Which lines below contain "label"? Pull them out.

(Stored data entries)
::::

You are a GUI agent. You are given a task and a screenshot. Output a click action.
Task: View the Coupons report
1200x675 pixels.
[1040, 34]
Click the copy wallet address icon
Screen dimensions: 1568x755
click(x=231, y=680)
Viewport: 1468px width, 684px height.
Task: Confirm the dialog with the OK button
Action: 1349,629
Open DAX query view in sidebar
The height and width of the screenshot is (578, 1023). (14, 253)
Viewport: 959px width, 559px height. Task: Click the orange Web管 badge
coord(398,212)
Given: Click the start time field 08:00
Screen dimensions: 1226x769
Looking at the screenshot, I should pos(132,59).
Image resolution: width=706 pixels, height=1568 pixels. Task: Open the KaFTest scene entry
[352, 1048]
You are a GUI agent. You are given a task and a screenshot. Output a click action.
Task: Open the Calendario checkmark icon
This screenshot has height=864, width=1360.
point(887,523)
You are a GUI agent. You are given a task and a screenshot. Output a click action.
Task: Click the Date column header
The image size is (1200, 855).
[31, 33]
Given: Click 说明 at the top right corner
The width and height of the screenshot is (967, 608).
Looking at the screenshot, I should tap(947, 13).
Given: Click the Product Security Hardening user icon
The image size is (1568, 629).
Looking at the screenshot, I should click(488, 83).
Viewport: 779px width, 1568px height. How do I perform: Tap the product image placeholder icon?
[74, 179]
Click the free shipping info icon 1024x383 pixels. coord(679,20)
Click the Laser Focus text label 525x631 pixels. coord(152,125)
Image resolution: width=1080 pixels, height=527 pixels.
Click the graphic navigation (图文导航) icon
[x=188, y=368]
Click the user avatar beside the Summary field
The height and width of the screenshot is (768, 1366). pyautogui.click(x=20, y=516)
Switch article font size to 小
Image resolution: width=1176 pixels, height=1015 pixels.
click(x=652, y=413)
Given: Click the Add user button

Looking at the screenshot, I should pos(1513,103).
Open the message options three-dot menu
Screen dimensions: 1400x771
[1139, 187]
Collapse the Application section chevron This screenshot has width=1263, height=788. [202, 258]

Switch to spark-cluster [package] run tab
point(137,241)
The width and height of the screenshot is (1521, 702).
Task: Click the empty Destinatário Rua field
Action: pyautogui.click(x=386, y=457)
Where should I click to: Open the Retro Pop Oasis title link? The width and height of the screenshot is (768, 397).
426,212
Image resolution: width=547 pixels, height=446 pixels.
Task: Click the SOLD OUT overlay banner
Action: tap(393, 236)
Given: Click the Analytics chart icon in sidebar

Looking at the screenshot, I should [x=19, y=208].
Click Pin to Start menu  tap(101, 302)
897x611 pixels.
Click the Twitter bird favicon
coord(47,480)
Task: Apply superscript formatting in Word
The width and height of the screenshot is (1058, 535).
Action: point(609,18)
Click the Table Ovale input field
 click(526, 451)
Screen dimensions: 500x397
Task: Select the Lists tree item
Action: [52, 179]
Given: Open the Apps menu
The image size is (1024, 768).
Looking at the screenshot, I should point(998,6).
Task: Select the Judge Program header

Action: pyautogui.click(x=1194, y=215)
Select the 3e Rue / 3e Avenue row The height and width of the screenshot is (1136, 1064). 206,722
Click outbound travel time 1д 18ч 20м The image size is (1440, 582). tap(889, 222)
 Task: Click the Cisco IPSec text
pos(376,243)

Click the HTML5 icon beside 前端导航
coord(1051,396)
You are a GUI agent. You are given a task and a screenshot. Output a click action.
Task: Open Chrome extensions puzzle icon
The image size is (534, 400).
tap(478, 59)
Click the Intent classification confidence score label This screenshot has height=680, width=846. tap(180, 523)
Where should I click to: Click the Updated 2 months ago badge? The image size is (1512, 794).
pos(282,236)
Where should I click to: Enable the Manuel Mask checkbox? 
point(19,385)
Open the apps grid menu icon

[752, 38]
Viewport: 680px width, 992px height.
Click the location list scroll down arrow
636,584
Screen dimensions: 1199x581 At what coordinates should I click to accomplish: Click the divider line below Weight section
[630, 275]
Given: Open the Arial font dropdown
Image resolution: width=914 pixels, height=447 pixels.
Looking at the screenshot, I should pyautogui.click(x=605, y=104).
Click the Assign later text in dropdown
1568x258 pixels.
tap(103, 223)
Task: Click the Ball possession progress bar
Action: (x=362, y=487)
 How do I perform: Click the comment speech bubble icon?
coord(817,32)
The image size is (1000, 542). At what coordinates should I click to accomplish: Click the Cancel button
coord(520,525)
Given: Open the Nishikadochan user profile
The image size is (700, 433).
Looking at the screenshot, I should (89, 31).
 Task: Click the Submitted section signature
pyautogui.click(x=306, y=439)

::::

**Task response**
Click the Laser Focus text label 525x631 pixels. coord(152,125)
Click the Intent classification confidence score label This screenshot has height=680, width=846. tap(180, 523)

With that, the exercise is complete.